Tunisian riot policemen stand guard near the Islamist Ansar al-Sharia mosque in Tunis. Saif-Allah Benahssine, leader of the Tunisian branch of the hardline Islamist Ansar al-Sharia, escaped from the mosque that had been surrounded by security forces seeking to arrest him over clashes at the US Embassy. (Photo: REUTERS/Zoubeir Souissi)

Tunisian riot policemen stand guard near the Islamist Ansar al-Sharia mosque in Tunis. Saif-Allah Benahssine, leader of the Tunisian branch of the hardline Islamist Ansar al-Sharia, escaped from the mosque that had been surrounded by security forces seeking to arrest him over clashes at the US Embassy. (Photo: REUTERS/Zoubeir Souissi)

The list of foreign policy crises has multiplied rapidly in the past week. The anti-American demonstrations in a wide array of Muslim-majority countries, the attack on Camp Bastion in Afghanistan, the escalating war in Syria, and tensions in Iraq and south China all add up to a major test of the Obama Adminstration in a critical election season, says Susan Glasser, the editor in chief at Foreign Policy magazine.

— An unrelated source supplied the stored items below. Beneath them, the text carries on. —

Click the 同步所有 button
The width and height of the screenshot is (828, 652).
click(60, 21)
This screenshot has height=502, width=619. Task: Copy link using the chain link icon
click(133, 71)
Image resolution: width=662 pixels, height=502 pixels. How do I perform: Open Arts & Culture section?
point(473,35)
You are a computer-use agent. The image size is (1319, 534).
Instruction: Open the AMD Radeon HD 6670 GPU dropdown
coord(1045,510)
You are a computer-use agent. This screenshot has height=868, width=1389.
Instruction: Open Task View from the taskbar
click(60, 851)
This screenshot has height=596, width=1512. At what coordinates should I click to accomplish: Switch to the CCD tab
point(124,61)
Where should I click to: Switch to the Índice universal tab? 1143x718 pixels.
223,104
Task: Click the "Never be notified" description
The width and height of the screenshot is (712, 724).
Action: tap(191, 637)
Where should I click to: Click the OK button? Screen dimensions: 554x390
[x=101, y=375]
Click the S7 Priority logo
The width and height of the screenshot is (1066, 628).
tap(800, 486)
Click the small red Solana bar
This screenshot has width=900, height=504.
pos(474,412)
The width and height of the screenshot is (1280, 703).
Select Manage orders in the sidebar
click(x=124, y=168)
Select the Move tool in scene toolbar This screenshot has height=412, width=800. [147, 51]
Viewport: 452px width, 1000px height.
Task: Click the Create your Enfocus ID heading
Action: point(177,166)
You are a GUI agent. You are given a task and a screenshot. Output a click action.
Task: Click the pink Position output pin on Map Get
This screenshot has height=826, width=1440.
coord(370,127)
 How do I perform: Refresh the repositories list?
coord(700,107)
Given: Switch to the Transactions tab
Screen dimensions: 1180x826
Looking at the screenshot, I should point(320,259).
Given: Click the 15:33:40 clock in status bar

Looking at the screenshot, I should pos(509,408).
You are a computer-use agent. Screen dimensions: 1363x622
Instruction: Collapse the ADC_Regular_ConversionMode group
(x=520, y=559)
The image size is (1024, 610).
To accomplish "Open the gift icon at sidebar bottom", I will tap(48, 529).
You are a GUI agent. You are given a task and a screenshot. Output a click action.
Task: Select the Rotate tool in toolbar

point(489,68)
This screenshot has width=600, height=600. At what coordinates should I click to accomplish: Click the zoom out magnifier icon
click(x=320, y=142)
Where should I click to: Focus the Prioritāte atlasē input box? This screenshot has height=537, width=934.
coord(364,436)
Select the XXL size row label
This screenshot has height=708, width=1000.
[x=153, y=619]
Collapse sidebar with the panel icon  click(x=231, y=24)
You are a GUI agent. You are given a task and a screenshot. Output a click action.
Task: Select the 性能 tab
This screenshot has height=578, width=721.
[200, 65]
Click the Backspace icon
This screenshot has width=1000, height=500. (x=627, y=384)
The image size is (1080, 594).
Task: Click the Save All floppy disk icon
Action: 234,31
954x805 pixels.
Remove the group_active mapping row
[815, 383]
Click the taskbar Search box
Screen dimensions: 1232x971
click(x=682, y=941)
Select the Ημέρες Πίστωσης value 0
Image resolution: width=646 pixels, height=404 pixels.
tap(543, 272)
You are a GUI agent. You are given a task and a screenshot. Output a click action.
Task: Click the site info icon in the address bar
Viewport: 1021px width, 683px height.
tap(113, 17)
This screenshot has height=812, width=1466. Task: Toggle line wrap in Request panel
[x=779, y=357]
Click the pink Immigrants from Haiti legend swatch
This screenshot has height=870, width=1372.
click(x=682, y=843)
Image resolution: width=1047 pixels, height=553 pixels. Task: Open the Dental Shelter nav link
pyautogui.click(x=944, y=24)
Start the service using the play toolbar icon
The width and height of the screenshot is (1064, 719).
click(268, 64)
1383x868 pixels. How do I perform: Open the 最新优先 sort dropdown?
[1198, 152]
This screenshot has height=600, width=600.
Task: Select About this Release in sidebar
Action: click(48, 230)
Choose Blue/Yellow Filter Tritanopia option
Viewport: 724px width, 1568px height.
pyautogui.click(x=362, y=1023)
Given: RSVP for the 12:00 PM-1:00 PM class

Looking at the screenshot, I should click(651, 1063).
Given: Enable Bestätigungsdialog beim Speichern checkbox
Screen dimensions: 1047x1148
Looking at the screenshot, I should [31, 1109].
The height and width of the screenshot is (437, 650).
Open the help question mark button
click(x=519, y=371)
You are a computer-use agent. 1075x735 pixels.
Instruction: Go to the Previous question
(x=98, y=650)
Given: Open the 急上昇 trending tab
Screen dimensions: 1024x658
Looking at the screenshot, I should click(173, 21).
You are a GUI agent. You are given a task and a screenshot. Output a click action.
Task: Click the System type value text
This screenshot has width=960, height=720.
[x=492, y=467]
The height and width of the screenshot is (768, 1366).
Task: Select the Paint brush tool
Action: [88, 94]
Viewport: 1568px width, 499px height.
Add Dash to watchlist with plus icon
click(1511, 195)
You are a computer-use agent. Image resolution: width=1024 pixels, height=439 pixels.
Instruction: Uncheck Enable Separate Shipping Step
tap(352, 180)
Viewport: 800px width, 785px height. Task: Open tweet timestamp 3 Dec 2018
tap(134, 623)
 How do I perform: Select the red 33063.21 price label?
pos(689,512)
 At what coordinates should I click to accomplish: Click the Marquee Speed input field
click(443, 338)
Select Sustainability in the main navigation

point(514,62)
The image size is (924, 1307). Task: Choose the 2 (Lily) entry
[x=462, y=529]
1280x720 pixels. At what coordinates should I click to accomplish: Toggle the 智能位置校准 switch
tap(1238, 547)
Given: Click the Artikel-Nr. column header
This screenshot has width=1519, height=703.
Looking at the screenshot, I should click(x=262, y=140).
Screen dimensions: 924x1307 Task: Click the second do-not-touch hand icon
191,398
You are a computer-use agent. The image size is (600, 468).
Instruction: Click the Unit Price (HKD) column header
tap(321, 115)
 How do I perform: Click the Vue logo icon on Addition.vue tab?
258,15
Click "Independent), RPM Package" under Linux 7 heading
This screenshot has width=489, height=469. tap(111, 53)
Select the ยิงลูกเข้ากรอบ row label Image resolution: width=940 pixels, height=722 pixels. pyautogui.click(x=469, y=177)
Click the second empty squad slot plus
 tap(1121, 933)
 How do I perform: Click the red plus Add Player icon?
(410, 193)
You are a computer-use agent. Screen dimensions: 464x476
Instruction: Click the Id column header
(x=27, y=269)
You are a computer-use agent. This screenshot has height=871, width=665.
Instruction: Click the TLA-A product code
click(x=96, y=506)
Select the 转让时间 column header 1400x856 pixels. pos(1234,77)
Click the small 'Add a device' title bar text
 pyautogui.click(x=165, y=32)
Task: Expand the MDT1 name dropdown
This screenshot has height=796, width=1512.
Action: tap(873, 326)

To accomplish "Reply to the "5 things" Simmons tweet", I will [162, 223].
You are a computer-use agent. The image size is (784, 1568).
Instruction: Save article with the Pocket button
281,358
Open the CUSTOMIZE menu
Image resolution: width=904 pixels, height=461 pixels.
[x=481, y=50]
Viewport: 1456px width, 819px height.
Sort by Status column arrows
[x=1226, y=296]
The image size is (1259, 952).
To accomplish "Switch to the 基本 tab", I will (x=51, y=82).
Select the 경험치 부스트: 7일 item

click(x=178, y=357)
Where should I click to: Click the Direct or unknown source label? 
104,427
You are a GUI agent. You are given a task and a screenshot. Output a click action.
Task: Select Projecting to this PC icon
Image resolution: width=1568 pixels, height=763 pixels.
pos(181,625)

“That’s the peril and also the opportunity of being the incumbent president and running for re-election is that you don’t have the luxury just of focusing on one thing, but your inbox will sooner or later roar up with something like this,” Glasser says.

She says US Defense Secretary Leon Panetta told Foreign Policy he is monitoring more than a dozen conflicts and accessing the need for intervention.

“He said that he was watching as many as 18 different countries in case a rapid deployment of Marines needed to take place,” Glasser says. “It suggests the extent of the unknowns we’re facing now, and the extent of the possible instability.”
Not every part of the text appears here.